▶ [DESCRIPTION OF THE TASK]:
Down to the last line, restate the material below exactly.
——
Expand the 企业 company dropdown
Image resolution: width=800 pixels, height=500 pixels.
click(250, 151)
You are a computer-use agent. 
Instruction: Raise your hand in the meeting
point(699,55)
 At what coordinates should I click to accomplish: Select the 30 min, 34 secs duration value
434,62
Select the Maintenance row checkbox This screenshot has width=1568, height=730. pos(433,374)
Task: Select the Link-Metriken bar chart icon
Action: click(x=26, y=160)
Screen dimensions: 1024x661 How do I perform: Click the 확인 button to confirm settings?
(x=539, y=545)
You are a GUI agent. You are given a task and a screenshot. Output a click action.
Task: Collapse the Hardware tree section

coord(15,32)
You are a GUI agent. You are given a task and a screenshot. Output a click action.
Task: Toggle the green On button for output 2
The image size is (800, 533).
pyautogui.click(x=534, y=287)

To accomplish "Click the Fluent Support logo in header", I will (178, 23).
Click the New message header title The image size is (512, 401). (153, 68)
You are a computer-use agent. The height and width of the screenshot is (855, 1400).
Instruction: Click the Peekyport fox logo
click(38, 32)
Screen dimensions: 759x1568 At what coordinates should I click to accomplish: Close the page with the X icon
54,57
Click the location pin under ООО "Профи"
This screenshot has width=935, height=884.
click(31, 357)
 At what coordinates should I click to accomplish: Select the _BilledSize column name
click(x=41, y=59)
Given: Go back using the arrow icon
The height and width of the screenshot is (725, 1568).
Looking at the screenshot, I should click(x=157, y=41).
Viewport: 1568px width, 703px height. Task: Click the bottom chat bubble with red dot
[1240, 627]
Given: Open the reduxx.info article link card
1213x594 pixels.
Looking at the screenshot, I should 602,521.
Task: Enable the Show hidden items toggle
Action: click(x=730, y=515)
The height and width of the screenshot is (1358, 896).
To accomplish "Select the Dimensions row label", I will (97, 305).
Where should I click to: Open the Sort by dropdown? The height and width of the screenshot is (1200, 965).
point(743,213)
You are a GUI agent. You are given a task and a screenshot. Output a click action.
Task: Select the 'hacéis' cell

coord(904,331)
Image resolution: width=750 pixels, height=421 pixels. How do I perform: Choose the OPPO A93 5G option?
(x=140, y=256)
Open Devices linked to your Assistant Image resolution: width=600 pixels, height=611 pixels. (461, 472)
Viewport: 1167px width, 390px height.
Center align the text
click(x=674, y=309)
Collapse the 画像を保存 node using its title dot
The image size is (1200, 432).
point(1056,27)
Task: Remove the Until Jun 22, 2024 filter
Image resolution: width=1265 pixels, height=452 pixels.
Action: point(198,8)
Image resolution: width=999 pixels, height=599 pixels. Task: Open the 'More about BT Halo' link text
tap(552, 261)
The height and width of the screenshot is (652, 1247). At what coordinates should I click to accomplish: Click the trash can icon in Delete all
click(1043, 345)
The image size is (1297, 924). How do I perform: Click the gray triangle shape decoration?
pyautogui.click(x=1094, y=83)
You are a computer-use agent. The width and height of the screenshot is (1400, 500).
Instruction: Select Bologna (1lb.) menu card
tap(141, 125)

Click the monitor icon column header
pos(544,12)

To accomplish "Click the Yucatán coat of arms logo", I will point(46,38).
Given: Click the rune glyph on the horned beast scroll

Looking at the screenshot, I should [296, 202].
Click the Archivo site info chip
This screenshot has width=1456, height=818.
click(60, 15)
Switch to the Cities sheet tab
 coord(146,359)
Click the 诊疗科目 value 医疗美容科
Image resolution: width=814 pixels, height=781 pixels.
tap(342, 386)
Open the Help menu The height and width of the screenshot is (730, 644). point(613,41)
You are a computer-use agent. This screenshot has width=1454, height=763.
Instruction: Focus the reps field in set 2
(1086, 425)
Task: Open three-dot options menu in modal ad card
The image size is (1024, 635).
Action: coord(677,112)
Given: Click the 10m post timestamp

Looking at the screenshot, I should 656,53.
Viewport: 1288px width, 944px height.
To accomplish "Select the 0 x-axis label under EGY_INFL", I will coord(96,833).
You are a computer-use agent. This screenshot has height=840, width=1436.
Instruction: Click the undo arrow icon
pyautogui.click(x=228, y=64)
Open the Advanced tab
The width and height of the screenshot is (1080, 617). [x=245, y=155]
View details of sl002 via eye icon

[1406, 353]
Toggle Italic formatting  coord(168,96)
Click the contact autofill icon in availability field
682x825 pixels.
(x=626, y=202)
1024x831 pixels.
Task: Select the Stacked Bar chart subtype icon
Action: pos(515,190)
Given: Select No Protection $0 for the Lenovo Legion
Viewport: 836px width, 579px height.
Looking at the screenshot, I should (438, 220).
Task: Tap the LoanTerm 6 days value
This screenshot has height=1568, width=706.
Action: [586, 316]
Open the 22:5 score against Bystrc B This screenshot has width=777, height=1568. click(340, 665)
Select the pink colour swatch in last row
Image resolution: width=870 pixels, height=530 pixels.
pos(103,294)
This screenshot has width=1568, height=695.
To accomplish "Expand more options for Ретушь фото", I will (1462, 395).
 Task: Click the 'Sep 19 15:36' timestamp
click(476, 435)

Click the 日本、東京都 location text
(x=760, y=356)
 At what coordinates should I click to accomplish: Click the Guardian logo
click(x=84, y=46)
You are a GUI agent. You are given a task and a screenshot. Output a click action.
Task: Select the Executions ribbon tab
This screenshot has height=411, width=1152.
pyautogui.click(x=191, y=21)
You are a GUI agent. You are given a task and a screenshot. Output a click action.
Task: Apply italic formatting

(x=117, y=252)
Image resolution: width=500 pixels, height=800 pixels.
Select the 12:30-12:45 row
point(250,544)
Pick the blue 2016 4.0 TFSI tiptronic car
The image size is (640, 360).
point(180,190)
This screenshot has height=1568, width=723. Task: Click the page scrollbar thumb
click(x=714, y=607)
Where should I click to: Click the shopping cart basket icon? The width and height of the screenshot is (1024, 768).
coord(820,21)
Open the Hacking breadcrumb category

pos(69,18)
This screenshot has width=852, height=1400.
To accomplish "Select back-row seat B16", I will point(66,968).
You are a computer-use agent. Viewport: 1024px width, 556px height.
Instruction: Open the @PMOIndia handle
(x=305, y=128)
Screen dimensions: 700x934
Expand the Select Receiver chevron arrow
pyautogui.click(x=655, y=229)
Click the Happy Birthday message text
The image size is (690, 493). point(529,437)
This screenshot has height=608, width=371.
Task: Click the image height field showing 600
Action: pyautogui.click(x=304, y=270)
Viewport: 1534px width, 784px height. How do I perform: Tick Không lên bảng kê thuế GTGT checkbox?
——
▶ [ANSWER BOX]:
Expand the 企业 company dropdown
Image resolution: width=800 pixels, height=500 pixels.
click(250, 151)
You are a computer-use agent. 
Instruction: Raise your hand in the meeting
point(699,55)
 At what coordinates should I click to accomplish: Select the 30 min, 34 secs duration value
434,62
Select the Maintenance row checkbox This screenshot has width=1568, height=730. pos(433,374)
Task: Select the Link-Metriken bar chart icon
Action: click(x=26, y=160)
Screen dimensions: 1024x661 How do I perform: Click the 확인 button to confirm settings?
(x=539, y=545)
You are a GUI agent. You are given a task and a screenshot. Output a click action.
Task: Collapse the Hardware tree section

coord(15,32)
You are a GUI agent. You are given a task and a screenshot. Output a click action.
Task: Toggle the green On button for output 2
The image size is (800, 533).
pyautogui.click(x=534, y=287)

To accomplish "Click the Fluent Support logo in header", I will (178, 23).
Click the New message header title The image size is (512, 401). (153, 68)
You are a computer-use agent. The height and width of the screenshot is (855, 1400).
Instruction: Click the Peekyport fox logo
click(38, 32)
Screen dimensions: 759x1568 At what coordinates should I click to accomplish: Close the page with the X icon
54,57
Click the location pin under ООО "Профи"
This screenshot has width=935, height=884.
click(31, 357)
 At what coordinates should I click to accomplish: Select the _BilledSize column name
click(x=41, y=59)
Given: Go back using the arrow icon
The height and width of the screenshot is (725, 1568).
Looking at the screenshot, I should click(x=157, y=41).
Viewport: 1568px width, 703px height. Task: Click the bottom chat bubble with red dot
[1240, 627]
Given: Open the reduxx.info article link card
1213x594 pixels.
Looking at the screenshot, I should 602,521.
Task: Enable the Show hidden items toggle
Action: click(x=730, y=515)
The height and width of the screenshot is (1358, 896).
To accomplish "Select the Dimensions row label", I will (97, 305).
Where should I click to: Open the Sort by dropdown? The height and width of the screenshot is (1200, 965).
point(743,213)
You are a GUI agent. You are given a task and a screenshot. Output a click action.
Task: Select the 'hacéis' cell

coord(904,331)
Image resolution: width=750 pixels, height=421 pixels. How do I perform: Choose the OPPO A93 5G option?
(x=140, y=256)
Open Devices linked to your Assistant Image resolution: width=600 pixels, height=611 pixels. (461, 472)
Viewport: 1167px width, 390px height.
Center align the text
click(x=674, y=309)
Collapse the 画像を保存 node using its title dot
The image size is (1200, 432).
point(1056,27)
Task: Remove the Until Jun 22, 2024 filter
Image resolution: width=1265 pixels, height=452 pixels.
Action: point(198,8)
Image resolution: width=999 pixels, height=599 pixels. Task: Open the 'More about BT Halo' link text
tap(552, 261)
The height and width of the screenshot is (652, 1247). At what coordinates should I click to accomplish: Click the trash can icon in Delete all
click(1043, 345)
The image size is (1297, 924). How do I perform: Click the gray triangle shape decoration?
pyautogui.click(x=1094, y=83)
You are a computer-use agent. The width and height of the screenshot is (1400, 500).
Instruction: Select Bologna (1lb.) menu card
tap(141, 125)

Click the monitor icon column header
pos(544,12)

To accomplish "Click the Yucatán coat of arms logo", I will point(46,38).
Given: Click the rune glyph on the horned beast scroll

Looking at the screenshot, I should [296, 202].
Click the Archivo site info chip
This screenshot has width=1456, height=818.
click(60, 15)
Switch to the Cities sheet tab
 coord(146,359)
Click the 诊疗科目 value 医疗美容科
Image resolution: width=814 pixels, height=781 pixels.
tap(342, 386)
Open the Help menu The height and width of the screenshot is (730, 644). point(613,41)
You are a computer-use agent. This screenshot has width=1454, height=763.
Instruction: Focus the reps field in set 2
(1086, 425)
Task: Open three-dot options menu in modal ad card
The image size is (1024, 635).
Action: coord(677,112)
Given: Click the 10m post timestamp

Looking at the screenshot, I should 656,53.
Viewport: 1288px width, 944px height.
To accomplish "Select the 0 x-axis label under EGY_INFL", I will coord(96,833).
You are a computer-use agent. This screenshot has height=840, width=1436.
Instruction: Click the undo arrow icon
pyautogui.click(x=228, y=64)
Open the Advanced tab
The width and height of the screenshot is (1080, 617). [x=245, y=155]
View details of sl002 via eye icon

[1406, 353]
Toggle Italic formatting  coord(168,96)
Click the contact autofill icon in availability field
682x825 pixels.
(x=626, y=202)
1024x831 pixels.
Task: Select the Stacked Bar chart subtype icon
Action: pos(515,190)
Given: Select No Protection $0 for the Lenovo Legion
Viewport: 836px width, 579px height.
Looking at the screenshot, I should (438, 220).
Task: Tap the LoanTerm 6 days value
This screenshot has height=1568, width=706.
Action: [586, 316]
Open the 22:5 score against Bystrc B This screenshot has width=777, height=1568. click(340, 665)
Select the pink colour swatch in last row
Image resolution: width=870 pixels, height=530 pixels.
pos(103,294)
This screenshot has width=1568, height=695.
To accomplish "Expand more options for Ретушь фото", I will (1462, 395).
 Task: Click the 'Sep 19 15:36' timestamp
click(476, 435)

Click the 日本、東京都 location text
(x=760, y=356)
 At what coordinates should I click to accomplish: Click the Guardian logo
click(x=84, y=46)
You are a GUI agent. You are given a task and a screenshot. Output a click action.
Task: Select the Executions ribbon tab
This screenshot has height=411, width=1152.
pyautogui.click(x=191, y=21)
You are a GUI agent. You are given a task and a screenshot. Output a click action.
Task: Apply italic formatting

(x=117, y=252)
Image resolution: width=500 pixels, height=800 pixels.
Select the 12:30-12:45 row
point(250,544)
Pick the blue 2016 4.0 TFSI tiptronic car
The image size is (640, 360).
point(180,190)
This screenshot has height=1568, width=723. Task: Click the page scrollbar thumb
click(x=714, y=607)
Where should I click to: Click the shopping cart basket icon? The width and height of the screenshot is (1024, 768).
coord(820,21)
Open the Hacking breadcrumb category

pos(69,18)
This screenshot has width=852, height=1400.
To accomplish "Select back-row seat B16", I will point(66,968).
You are a computer-use agent. Viewport: 1024px width, 556px height.
Instruction: Open the @PMOIndia handle
(x=305, y=128)
Screen dimensions: 700x934
Expand the Select Receiver chevron arrow
pyautogui.click(x=655, y=229)
Click the Happy Birthday message text
The image size is (690, 493). point(529,437)
This screenshot has height=608, width=371.
Task: Click the image height field showing 600
Action: pyautogui.click(x=304, y=270)
Viewport: 1534px width, 784px height. How do I perform: Tick Không lên bảng kê thuế GTGT checkbox?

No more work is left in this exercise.